AUGUSTA, Maine — The Maine Center for Economic Policy (MECEP) applauds Maine state legislators for their efforts to level the playing field for Main Street businesses and raise revenues that provide critical resources for workers and families throughout the state by stopping corporations from exploiting a loophole to lower their US profits on paper and avoid paying Maine income taxes.
LD 428, An Act To Prevent Tax Haven Abuse will take steps toward deploying ‘worldwide combined reporting’ as a method to require corporations and their subsidiaries to report global profits and pay taxes based on the portion of their business that is done in Maine.
Huge, multinational corporations such as Apple, Pfizer, ExxonMobil and Google, use offshore tax havens to avoid paying taxes on billions of dollars of profits every year. These corporations benefit from Maine’s public investments but aren’t paying their fair share in taxes to support the public services that make Maine a good place to do business. Corporations exploit the tax havens loophole to avoid up to $52 million of Maine taxes annually, according to a 2020 report by MECEP.
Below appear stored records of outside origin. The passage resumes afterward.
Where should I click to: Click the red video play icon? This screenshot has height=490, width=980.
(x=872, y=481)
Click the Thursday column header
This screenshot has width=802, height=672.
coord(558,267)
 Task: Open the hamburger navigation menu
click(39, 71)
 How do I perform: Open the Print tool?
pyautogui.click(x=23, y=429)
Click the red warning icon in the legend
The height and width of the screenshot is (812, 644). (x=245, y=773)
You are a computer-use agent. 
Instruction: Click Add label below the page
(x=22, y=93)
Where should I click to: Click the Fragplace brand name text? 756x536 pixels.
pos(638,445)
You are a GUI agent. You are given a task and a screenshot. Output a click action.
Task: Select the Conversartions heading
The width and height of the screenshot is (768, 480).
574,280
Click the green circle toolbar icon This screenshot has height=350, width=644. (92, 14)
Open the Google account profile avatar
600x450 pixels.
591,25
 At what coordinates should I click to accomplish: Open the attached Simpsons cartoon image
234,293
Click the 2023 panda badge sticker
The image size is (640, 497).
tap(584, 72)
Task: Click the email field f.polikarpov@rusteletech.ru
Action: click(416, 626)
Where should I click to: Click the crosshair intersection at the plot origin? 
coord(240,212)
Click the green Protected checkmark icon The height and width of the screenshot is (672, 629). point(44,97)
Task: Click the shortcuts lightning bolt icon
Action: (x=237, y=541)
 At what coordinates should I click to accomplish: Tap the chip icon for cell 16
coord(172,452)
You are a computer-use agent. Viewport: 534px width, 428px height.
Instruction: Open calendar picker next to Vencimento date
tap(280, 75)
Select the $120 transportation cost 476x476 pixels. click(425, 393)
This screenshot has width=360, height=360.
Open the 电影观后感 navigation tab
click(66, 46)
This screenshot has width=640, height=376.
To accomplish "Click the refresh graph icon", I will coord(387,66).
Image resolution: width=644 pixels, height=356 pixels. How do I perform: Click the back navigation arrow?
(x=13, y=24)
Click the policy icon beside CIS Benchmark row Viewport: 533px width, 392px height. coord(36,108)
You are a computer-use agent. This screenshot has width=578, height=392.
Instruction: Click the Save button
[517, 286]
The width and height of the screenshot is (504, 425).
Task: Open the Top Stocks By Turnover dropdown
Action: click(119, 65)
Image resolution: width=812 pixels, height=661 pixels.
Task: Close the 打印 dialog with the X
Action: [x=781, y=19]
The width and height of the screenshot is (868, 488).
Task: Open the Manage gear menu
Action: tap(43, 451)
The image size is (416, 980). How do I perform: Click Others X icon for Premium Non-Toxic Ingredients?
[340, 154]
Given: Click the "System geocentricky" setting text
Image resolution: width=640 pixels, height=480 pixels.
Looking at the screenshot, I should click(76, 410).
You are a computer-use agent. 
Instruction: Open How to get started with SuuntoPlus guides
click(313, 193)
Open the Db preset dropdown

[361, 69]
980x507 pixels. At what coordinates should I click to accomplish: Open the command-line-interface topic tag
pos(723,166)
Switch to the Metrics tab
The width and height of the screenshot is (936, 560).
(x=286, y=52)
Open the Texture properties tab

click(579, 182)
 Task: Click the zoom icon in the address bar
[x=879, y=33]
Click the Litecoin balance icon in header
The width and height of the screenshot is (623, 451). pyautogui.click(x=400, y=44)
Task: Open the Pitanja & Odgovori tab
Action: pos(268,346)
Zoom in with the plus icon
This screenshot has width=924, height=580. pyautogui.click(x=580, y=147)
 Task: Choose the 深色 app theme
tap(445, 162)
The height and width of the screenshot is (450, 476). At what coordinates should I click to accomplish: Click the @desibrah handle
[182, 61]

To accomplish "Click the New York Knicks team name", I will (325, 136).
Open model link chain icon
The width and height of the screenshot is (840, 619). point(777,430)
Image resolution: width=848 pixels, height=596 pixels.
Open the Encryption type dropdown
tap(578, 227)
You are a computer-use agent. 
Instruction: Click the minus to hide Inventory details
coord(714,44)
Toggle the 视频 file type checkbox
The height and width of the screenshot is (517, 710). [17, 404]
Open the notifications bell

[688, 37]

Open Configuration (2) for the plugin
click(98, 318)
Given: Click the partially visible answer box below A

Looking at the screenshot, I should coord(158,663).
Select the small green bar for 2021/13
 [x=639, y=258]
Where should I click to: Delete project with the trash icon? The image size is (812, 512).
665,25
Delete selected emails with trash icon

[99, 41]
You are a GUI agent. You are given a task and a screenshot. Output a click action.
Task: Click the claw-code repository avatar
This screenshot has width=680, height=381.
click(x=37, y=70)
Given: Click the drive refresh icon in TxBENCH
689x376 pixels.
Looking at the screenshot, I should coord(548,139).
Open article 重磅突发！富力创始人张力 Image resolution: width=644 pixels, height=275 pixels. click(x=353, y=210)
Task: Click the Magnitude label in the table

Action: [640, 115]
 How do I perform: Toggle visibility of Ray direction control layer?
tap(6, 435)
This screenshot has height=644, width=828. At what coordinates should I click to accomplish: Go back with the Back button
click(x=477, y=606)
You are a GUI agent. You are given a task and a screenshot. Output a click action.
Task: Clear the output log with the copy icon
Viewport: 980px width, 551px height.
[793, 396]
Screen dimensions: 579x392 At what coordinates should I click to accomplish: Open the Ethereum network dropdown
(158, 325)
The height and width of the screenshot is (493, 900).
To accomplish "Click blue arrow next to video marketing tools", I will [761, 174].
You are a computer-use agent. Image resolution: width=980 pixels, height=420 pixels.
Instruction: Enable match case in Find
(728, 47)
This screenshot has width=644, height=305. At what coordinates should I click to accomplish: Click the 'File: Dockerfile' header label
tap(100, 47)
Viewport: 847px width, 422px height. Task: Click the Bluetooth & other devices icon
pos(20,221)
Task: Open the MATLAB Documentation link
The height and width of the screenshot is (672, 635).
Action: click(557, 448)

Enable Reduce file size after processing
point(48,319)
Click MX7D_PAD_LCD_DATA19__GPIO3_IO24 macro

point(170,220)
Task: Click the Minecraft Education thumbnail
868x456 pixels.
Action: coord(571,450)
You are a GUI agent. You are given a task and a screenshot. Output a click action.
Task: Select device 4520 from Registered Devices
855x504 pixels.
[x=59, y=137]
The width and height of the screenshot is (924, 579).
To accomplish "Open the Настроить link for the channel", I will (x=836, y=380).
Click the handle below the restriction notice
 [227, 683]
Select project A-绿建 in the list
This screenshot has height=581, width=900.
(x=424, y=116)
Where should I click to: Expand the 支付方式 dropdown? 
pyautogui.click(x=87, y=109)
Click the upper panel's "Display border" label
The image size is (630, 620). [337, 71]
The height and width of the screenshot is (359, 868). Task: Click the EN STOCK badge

“I came into the Legislature with serious concerns about tax fairness in our state,” said bill sponsor Representative Denise Tepler. “I am proud that this bill will set up the next legislature to stop corporations from hiding profits in off-shore tax havens and forcing other Maine tax payers to pick up more than their fair share.”
“When Maine communities thrive, so do the corporations that do business here,” said Sarah Austin, MECEP director of policy and research. “But when profitable corporations build their wealth by manipulating the tax code and hiding their profits to avoid paying taxes, it is workers, small businesses, and our communities — not CEOs or shareholders — who are harmed.”